If we want to express dBi in dBd, or, dBd in dBi we will have:
Gain in dBd = gain in dBi – 2.15 dB
Gain in dBi = gain in dBd + 2.15 dB
We can see that if we express the gain of an antenna in dBi it will appear to be 2.15 dB better than if we express it in dBd.
However, this is just a misconception, since as you can see above, a 10 dBd antenna has exactly the same gain as a 12.15 dBi antenna.
Antenna System Gain
When we refer to an antenna system, we mean the sum of all the components that make up the system. This includes the antenna itself, the transmission line (ie coax, ladderline etc.), and any other element that is inserted between the transmitter’s output and the antenna’s input, such as tuners, filters, connectors, etc.
In calculating the total Gain of an antenna system, it is important to remember that this is the difference between the Gain of the antenna and the total attenuation caused by the transmission line and the remaining interconnecting components.
For example, if an antenna has a Gain of 9 dBd (or 11.15 dBi) and the total attenuation from the transmission line, tuner, low-pass filters and connectors is -3 dB, then the resulting Gain of the antenna system will be:
9dBd (or 11,15 dBi) − 3dB = 6dBd (or 8,15 dBi)
Hence, when designing an antenna system, it is important to take into account not only the nominal gain of the antenna, but also the losses introduced by the intermediary components.
Calculating the Total Gain in a Multi-Antenna Array
We should remember that increasing Gain by doubling the number of antennas is a fundamental principle in antenna system design. The rule of +3dB per doubling of the radiation system is derived from the physics of signal combining (constructive interference) and power distribution.
Some points worth noting when combining antennas in an array are:
- The distance between them. The distance between the elements of the array affects the angular distribution of the radiation lobes.
- The relative phase of the signals. If the antennas are not synchronized in phase, cancellation lobes can occur, which reduce the efficiency of the array (destructive interference).
- In phased antenna arrays, the change of relative phase between the array elements allows dynamic control of the beam direction without requiring mechanical movement of the antenna (beam forming & steering).

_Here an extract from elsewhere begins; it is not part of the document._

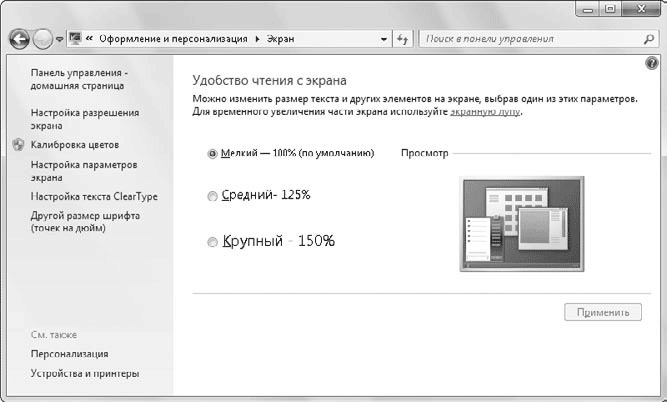This screenshot has height=402, width=667.
Task: Select the Средний - 125% option
Action: pos(211,197)
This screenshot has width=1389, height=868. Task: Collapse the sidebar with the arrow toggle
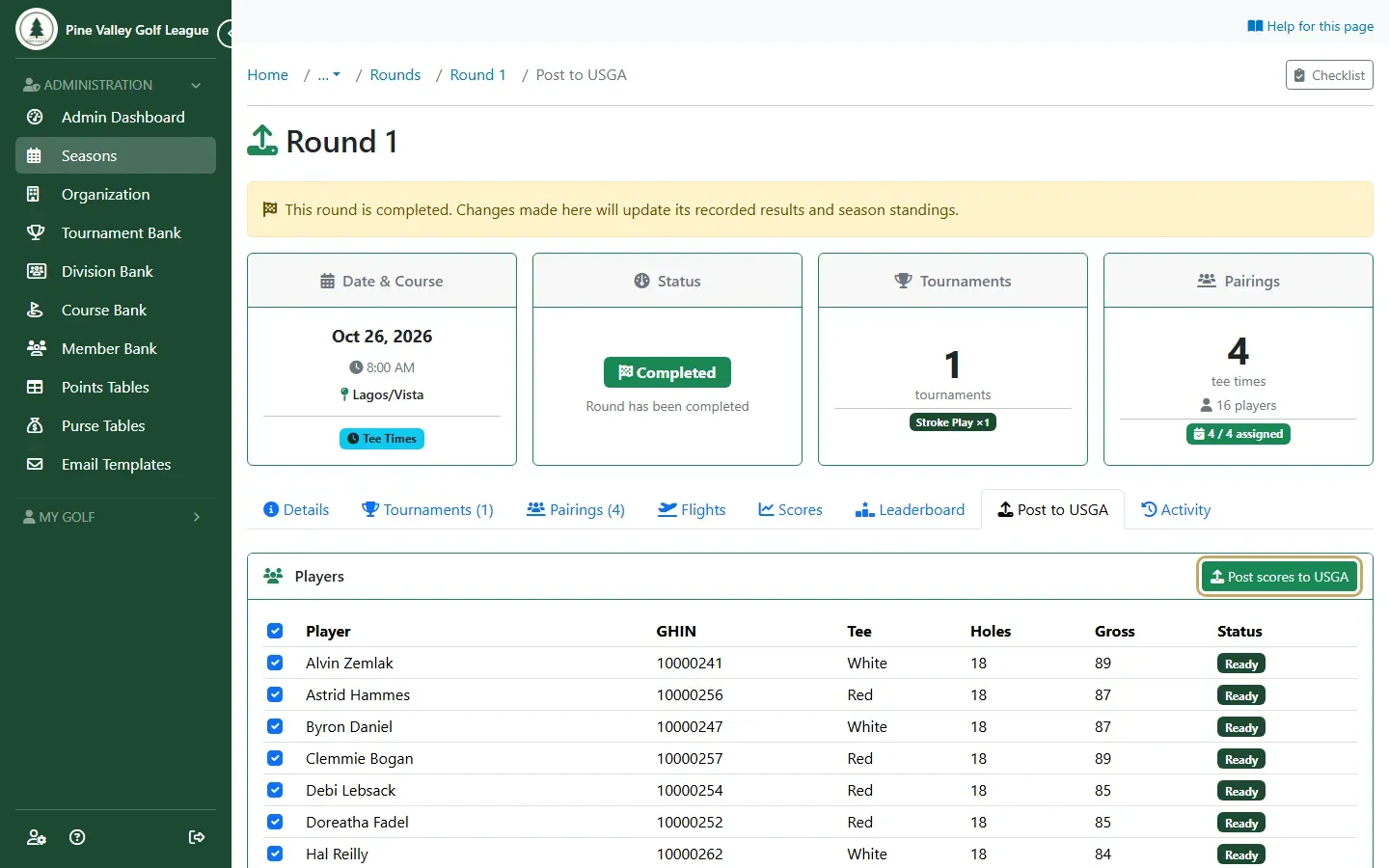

- The polarity of the antennas. Different antenna polarities of the system can affect the polarization of the transmitted signal.
In practice, due to non-ideal conditions, the increase in Gain may be slightly less than the theoretical value due to coupling losses or imperfections in the power distribution system.
Examples
If we have an antenna with a Gain of 6 dBd (or 8.15 dBi) and add a second antenna of the same type, then the total Gain of the system will increase by 3 dB, reaching 9 dBd (or 11.15 dBi).
To increase the system gain to 12 dBd (or 14.15 dBi), we need to double the radiating system again, i.e. add two more antennas, creating a four-antenna system.
If we wish to increase the Gain by another 3 dB, reaching 15 dBd (or 17.15 dBi), we will need to double the radiation system again, adding four more antennas, for a total of eight identical antennas. This process can be repeated in the same way indefinitely.
Every 3 dB increase in the Gain of an antenna system requires doubling the number of existing antennas.
Epilogue
In concluding this article, I would like to say that I have not avoided some basic mathematical relationships and expressions based on Ohm’s law and the properties of decimal logarithms, because I considered their use necessary, as their omission would lead to an incomplete substantiation of the article.
I hope that you will find this approach to decibels useful, making it both easier for you to make measurements and to understand the conversions between units in telecommunications.